BOB LESLIE – Land and Sea (Big Red Records. Big Red 3)

Land And SeaFollowing 2010’s In a Different World and 2011’s Fat Cat, Land and Sea is the third release in the discography of Bob Leslie, and it offers a dozen tales, some from history and others from the heart, but all of which are well informed, well composed and personally felt in their delivery. The record opens with one of its standout tracks, ‘The World Came To Springburn’, a lament to the area’s industrial past, which fuses the echoes of rose-tinted history with modern day reality, in a style which, at times, is on a par with some of the folk canon’s past masters. The record continues with the broadly sung ‘The Seanachai’, the beautifully played ‘Sir Alexander Leslie’ and ‘Bess Millie’, with a strong vocal take which draws in the listener immediately.

The upbeat, ‘Ah Wid Dance Wi Ye Darlin’ is another of Land and Sea’s standouts. Lyrically well written, the piece still allows the accompanying instrumentation (as provided by Avril Cleland, Bernadette Collier, Kate Kramer and Wendy Weatherby) enough room to breathe and really add to the song. It is worth noting however, following this track into the last third of the album, there appears to be less emphasis on the broad Scots pronunciation as used by Leslie in the album’s first two thirds. More of an observation than a criticism, it just feels as though perhaps the order of the track list could have been juggled slightly, in order to avoid such a noticeable shift.
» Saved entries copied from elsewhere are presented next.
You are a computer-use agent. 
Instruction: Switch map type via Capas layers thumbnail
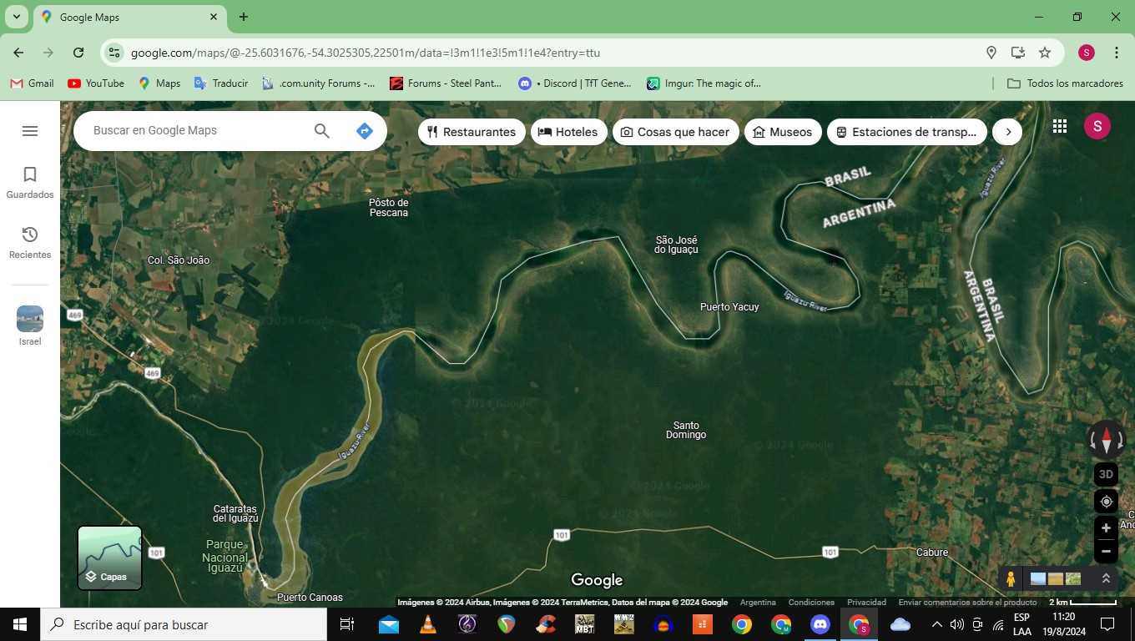110,558
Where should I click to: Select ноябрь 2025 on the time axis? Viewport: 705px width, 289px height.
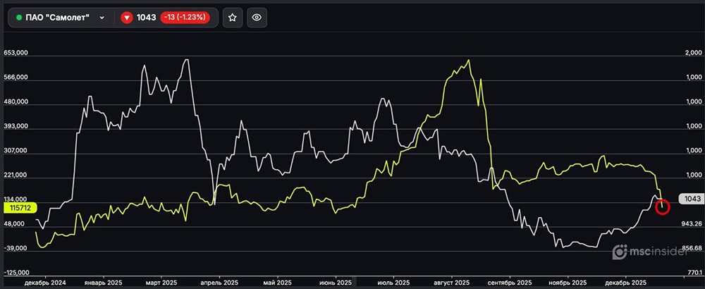coord(566,282)
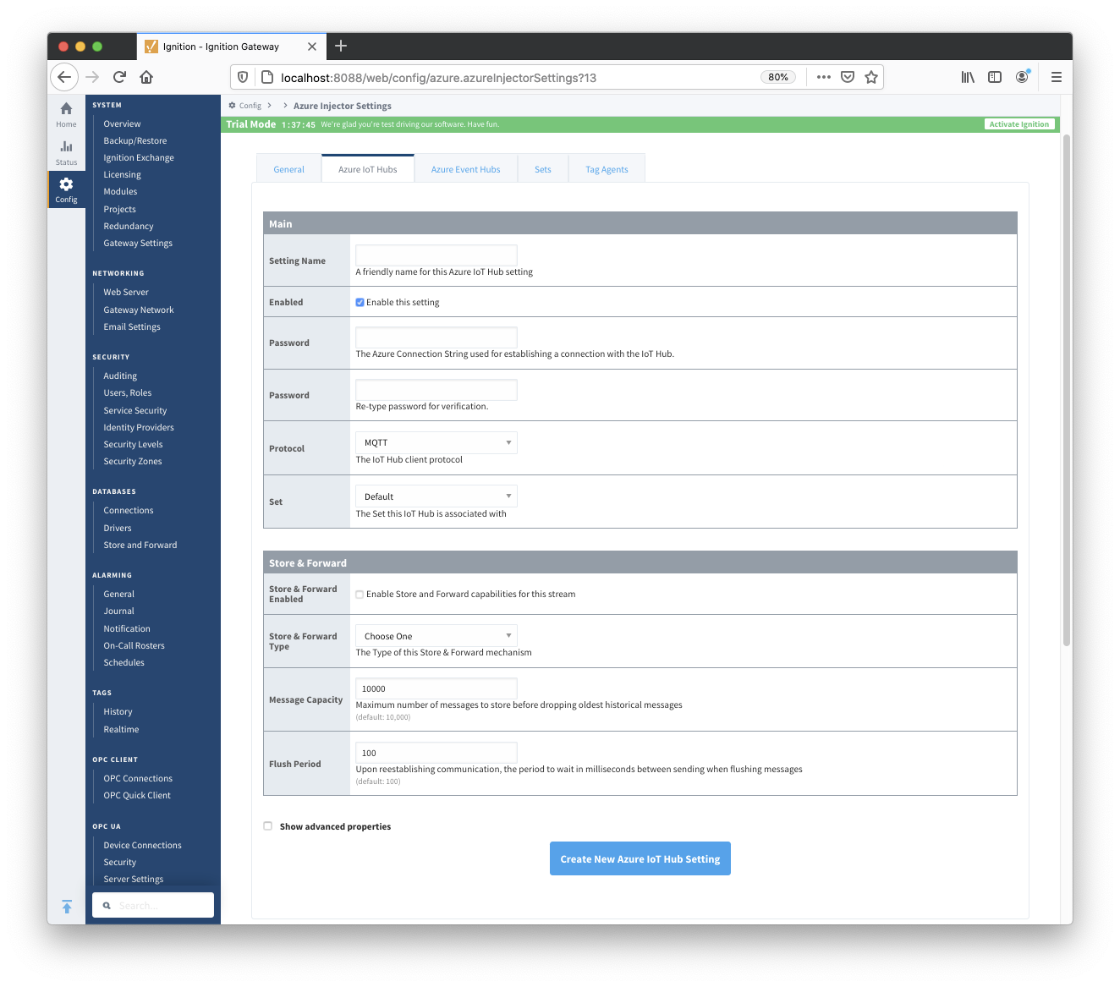Image resolution: width=1120 pixels, height=987 pixels.
Task: Open the Protocol MQTT dropdown
Action: [x=436, y=443]

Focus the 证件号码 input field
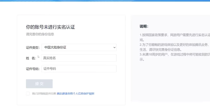click(x=79, y=69)
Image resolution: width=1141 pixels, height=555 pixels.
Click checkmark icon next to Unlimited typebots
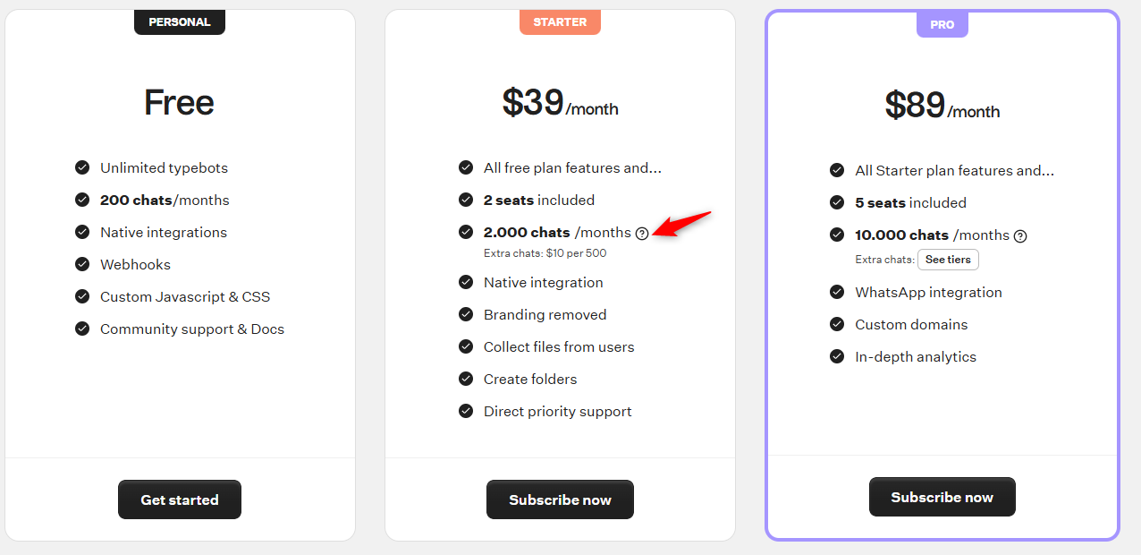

Nonetheless, the album continues and concludes strongly with the (fairly eclectic) last portion of the record, featuring two of Leslie’s more light-hearted compositions, as well as Spanish Civil War ballad, ‘The Church Of San Pedro, El Viejo’ and ‘Me And Kenny’; a simultaneous ode to friendship on the road and an endearingly honest tale of homesickness. Good stuff.